Delhi High Court
Commissioner Of Income Tax vs Bechtel India (P) Ltd. on 7 November, 2007
Bench: Madan B. Lokur, S. Muralidhar
ORDER
1. After hearing learned Counsel for the parties, we admit the appeal and frame the following substantial questions of law for consideration:
(a) Whether the Income Tax Appellate Tribunal ('Tribunal') was correct in law in deleting the addition of Rs. 1,88,40,319/- made by the Assessing Officer ('AO') on account of depreciation claimed in the current year by making retrospective change by the assessed in the rates of depreciation while computing book profit under Section 115JA of the Income Tax Act, 1961 ('Act')?
(b) Whether the Tribunal was correct in holding that the AO is not empowered to re-compute the profits in the Profit & Loss Account by excluding provision made by the assessed for arrears of depreciation while computing book profit under Section 115JA of the Act?
(c) Whether the Tribunal was correct in law in deleting the addition of Rs. 47,78,670/- made by the AO being depreciation claimed by the assessed @ 100% of the assets costing below US $ 1000?
(d) Whether the Tribunal was correct in law in deleting the addition of Rs. 1,75,40,226/- made by the AO being the capital expenditure debited by the assessed to the Profit & Loss Account while computing book profit under Section 115JA of the Act?
2. There are certain other questions sought to be urged by the Revenue which we are not prepared to entertain. We give our reasons hereafter.
3. One question concerns a challenge to the decision of the Tribunal deleting the addition of Rs. 37,67,226 made by the AO as a result of disallowing deduction of provident fund which was not paid by the assessed before the due date but within the grace period as stipulated under the relevant statute. Admittedly, this issue stands covered against the revenue and in favor of the assessed by of the decision of this Court in Commissioner of Income Tax v. Modi Spinning & Weaving Mills Co. Limited [2007] 292 ITR 479 (Delhi). Therefore, no substantial question of law arises in this regard.
4. The next set of questions concern the provision for gratuity in the sum of Rs. 16,05,869 which according to the AO was an unascertained liability and had to be added back to the book profit in terms of Explanation (c) to Section 115JA of the Act. The AO had noticed in the assessment order that of the aforementioned provision for gratuity, a payment of Rs. 10,80,000/- was made on 7th January, 1998 and the balance amount of Rs. 16,05,869/- was credited during the year. The submission on behalf of the assessed was that this was an ascertained liability made towards contribution to an approved gratuity fund and therefore allowable as a deduction. The Tribunal accepted this contention. It held that Section 40A(7)(b) of the Act which enables a grant of a deduction in respect of a provision made towards contribution to an approved gratuity fund will override Section 43B of the Act which provides that such deduction will be allowed only in the year in which it is actually paid.
5. We find that and the requirement of Clause (c) of the Explanation to Section 115JA of the Act is that "the amount or amounts set aside to provisions made for meeting liabilities, other than ascertained liabilities" should be added to the book profit.
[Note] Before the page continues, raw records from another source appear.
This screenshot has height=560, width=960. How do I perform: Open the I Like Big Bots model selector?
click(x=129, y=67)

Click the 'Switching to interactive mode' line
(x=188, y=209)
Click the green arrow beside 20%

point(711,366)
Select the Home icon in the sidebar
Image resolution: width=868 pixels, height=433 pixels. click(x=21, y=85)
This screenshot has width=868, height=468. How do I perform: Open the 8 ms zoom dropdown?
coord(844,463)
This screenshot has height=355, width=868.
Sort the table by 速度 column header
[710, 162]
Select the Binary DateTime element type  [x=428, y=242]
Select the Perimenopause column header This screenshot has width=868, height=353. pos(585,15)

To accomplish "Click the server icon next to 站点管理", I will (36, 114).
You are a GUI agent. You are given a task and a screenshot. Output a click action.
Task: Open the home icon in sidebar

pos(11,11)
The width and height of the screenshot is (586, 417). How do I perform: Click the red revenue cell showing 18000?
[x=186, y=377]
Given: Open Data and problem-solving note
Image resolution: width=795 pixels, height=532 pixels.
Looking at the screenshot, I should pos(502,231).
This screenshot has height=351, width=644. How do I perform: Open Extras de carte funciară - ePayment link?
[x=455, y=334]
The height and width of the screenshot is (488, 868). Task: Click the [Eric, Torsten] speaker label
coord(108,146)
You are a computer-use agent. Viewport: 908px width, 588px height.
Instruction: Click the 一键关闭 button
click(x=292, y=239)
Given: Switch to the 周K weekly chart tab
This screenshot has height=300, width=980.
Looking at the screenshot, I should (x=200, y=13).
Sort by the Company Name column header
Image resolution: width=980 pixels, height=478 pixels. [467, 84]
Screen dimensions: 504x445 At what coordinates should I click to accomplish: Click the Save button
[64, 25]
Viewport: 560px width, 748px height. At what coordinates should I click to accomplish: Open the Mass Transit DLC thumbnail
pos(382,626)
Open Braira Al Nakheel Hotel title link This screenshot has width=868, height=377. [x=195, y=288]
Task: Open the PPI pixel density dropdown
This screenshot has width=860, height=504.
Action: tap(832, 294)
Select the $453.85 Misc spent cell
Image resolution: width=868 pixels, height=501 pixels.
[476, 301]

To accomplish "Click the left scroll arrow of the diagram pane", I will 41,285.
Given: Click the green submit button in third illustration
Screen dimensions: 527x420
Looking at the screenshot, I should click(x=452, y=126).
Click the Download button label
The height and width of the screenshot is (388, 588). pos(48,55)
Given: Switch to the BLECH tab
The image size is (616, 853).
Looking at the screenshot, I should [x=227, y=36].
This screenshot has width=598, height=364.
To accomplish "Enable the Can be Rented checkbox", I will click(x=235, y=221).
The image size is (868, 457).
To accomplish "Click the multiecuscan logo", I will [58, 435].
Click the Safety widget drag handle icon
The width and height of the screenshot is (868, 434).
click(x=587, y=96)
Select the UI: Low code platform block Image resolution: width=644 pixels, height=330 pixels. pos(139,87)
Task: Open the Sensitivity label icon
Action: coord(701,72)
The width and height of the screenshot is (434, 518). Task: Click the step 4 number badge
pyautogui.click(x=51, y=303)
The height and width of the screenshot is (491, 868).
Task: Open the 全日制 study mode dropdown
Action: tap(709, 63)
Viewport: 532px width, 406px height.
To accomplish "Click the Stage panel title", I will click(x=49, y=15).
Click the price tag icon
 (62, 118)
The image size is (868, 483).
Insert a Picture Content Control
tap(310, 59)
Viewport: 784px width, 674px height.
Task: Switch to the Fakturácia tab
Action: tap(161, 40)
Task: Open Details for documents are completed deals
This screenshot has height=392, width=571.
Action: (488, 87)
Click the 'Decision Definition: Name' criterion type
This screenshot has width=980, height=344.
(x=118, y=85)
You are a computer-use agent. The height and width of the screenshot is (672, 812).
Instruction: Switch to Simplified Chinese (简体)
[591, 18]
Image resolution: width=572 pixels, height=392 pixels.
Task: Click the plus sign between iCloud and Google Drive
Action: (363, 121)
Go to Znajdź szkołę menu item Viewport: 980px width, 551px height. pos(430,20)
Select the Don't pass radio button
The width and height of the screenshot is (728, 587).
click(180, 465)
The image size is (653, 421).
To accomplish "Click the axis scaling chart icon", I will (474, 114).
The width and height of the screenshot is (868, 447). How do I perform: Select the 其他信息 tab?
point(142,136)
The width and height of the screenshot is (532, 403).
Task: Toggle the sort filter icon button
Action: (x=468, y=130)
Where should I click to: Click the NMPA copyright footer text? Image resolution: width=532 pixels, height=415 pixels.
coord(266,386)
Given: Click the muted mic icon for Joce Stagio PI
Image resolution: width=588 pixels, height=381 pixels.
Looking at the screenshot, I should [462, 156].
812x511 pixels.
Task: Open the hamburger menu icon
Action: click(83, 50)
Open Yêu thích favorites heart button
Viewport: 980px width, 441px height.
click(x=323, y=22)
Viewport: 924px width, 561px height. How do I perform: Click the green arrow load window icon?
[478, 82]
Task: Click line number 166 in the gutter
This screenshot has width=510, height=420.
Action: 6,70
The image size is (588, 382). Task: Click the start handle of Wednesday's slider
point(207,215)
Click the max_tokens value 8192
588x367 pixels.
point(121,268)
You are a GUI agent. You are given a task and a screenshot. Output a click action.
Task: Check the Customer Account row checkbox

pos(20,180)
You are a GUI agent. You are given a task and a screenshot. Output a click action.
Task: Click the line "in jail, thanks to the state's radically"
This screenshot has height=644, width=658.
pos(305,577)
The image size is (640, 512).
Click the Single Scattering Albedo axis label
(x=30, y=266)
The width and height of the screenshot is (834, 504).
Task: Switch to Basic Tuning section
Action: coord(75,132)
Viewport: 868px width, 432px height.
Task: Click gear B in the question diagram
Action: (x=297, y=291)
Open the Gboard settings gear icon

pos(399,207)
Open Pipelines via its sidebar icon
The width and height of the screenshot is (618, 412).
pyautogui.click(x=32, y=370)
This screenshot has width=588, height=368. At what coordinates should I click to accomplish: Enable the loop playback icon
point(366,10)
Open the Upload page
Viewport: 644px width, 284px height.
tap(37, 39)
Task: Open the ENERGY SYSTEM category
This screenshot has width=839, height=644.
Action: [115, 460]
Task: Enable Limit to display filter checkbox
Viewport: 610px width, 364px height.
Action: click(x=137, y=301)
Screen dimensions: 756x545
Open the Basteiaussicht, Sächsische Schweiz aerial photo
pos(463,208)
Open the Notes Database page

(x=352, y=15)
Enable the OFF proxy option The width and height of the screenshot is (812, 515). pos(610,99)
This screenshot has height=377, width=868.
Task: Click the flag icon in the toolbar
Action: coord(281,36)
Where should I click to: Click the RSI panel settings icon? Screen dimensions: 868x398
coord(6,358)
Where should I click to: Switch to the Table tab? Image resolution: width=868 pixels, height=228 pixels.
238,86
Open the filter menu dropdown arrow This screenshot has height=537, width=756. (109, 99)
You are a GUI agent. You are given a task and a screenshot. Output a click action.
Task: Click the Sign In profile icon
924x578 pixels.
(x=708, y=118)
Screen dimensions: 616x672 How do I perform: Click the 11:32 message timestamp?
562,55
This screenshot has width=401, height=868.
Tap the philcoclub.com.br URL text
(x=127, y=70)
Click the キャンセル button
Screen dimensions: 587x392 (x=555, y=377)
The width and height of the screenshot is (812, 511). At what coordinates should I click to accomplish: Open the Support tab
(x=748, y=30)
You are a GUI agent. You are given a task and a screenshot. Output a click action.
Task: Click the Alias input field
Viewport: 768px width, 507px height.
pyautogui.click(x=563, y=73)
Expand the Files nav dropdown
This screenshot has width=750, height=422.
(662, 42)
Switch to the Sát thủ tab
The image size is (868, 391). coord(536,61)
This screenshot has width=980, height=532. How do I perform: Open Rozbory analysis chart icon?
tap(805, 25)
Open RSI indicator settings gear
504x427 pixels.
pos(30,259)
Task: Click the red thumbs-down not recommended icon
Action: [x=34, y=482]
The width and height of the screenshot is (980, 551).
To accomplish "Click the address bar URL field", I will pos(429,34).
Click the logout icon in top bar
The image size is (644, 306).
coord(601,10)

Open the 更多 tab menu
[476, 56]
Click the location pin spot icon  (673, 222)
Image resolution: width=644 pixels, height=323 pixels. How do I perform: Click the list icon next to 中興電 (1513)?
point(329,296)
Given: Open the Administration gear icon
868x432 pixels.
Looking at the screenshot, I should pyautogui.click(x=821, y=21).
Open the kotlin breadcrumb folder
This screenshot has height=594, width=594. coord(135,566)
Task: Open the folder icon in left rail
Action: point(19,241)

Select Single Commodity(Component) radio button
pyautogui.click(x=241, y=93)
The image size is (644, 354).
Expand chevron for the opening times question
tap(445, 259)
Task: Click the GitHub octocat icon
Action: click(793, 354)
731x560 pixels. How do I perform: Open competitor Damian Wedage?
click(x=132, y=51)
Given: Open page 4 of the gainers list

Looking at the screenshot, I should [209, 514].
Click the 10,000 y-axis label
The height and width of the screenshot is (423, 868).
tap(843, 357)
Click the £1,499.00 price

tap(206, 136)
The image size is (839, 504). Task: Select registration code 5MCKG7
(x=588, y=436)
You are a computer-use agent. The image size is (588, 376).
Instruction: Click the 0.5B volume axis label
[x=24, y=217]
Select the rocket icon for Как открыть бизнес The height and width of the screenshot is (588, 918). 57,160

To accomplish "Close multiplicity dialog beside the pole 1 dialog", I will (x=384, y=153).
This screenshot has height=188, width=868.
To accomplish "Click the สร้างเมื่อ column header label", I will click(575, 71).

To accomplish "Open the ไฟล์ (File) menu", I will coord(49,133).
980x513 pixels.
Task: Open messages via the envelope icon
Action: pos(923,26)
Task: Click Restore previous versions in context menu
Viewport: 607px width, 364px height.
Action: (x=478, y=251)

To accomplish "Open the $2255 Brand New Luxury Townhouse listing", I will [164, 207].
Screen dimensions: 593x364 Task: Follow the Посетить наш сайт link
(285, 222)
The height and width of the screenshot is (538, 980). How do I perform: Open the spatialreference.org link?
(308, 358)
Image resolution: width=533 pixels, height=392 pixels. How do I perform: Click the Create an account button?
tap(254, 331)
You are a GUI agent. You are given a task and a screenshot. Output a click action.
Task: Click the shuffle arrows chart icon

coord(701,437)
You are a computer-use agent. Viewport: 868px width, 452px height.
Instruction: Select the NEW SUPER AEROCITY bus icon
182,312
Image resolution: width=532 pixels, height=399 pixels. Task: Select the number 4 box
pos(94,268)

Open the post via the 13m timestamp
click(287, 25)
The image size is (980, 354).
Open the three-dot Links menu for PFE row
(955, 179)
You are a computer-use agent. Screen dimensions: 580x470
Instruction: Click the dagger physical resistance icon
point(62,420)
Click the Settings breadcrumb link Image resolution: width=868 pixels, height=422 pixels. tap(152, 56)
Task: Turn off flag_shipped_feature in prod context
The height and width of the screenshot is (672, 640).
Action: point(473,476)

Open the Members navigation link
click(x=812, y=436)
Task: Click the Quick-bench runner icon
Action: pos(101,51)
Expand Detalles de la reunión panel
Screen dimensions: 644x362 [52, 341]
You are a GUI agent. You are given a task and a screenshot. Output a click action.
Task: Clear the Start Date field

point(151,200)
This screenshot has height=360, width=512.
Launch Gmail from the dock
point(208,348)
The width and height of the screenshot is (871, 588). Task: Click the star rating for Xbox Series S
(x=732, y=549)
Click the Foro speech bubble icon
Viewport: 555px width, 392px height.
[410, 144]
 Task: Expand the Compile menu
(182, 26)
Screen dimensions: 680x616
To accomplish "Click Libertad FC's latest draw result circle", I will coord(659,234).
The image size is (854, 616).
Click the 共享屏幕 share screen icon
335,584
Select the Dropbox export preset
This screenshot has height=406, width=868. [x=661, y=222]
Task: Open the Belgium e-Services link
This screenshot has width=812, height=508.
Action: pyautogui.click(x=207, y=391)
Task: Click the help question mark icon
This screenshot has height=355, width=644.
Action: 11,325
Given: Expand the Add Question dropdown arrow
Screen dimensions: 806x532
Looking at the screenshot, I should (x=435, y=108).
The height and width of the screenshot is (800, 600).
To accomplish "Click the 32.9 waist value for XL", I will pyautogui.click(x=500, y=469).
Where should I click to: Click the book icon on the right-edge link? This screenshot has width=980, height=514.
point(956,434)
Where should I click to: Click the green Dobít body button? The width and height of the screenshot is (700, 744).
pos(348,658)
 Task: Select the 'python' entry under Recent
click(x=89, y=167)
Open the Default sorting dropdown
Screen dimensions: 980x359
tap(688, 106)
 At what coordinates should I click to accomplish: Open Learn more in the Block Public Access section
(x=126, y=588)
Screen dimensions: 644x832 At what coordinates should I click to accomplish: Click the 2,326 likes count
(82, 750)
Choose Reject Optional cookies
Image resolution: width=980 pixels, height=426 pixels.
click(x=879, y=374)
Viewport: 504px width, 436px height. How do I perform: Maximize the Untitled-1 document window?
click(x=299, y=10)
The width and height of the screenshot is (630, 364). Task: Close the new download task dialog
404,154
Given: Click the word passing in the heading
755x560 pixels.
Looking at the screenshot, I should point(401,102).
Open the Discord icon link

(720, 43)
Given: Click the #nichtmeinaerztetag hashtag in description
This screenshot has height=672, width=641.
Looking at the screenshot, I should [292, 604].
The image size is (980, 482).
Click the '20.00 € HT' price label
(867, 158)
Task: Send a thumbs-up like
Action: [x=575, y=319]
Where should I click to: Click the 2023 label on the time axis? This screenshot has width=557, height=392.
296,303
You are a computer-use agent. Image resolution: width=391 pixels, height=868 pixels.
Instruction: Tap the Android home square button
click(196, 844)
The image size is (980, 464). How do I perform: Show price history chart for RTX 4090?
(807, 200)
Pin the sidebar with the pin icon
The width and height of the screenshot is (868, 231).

Under the circumstances, the AO was first required to determine if the provision for gratuity in the sum of Rs. 16,05,869/- was an unascertained liability. The AO erred in directing the addition of this amount without appreciating that the mere fact that a certain sum constituting a statutory liability is not actually paid during the year in question will not convert it into an unascertained liability. The law in this regard is well settled and has been explained by the Supreme Court in Bharat Earth Movers Ltd. v. Commissioner of Income Tax . There the Supreme Court held that that if a business liability has definitely arisen in the accounting year, the deduction should be allowed although the liability may have to be quantified and discharged on a future date. Therefore in the facts of the present case, the said sum of Rs. 16,05,869/- made as provision for payment of gratuity was an ascertained liability though not discharged in the year in question.
6. Further, we are in agreement with the Tribunal that Section 40A of the Act will have an overriding effect over Section 43B of the Act. In the first place Section 40A(1) is an unequivocal non-obstante clause and since Section 40A(7)(b) specifically permits a deduction of a sum constituting the provision towards an approved gratuity fund, the said provision will take precedence over a comparatively general provision like Section 43B. Secondly, Section 40A(7)(a) which disallows deduction of any provision of gratuity to employees on their retirement is itself made subject to Section 40A(7)(b) which allows such deduction as long as it is made towards an approved gratuity fund. There is no dispute that in the instant case the provision made is towards contribution to an approved gratuity fund. Therefore the claim by the assessed for deduction on this score was clearly justified. We are accordingly of the opinion that no substantial question of law arises in this regard as well.
7. The appeal is admitted on the four questions as referred above.
8. Filing of paper book is dispensed with.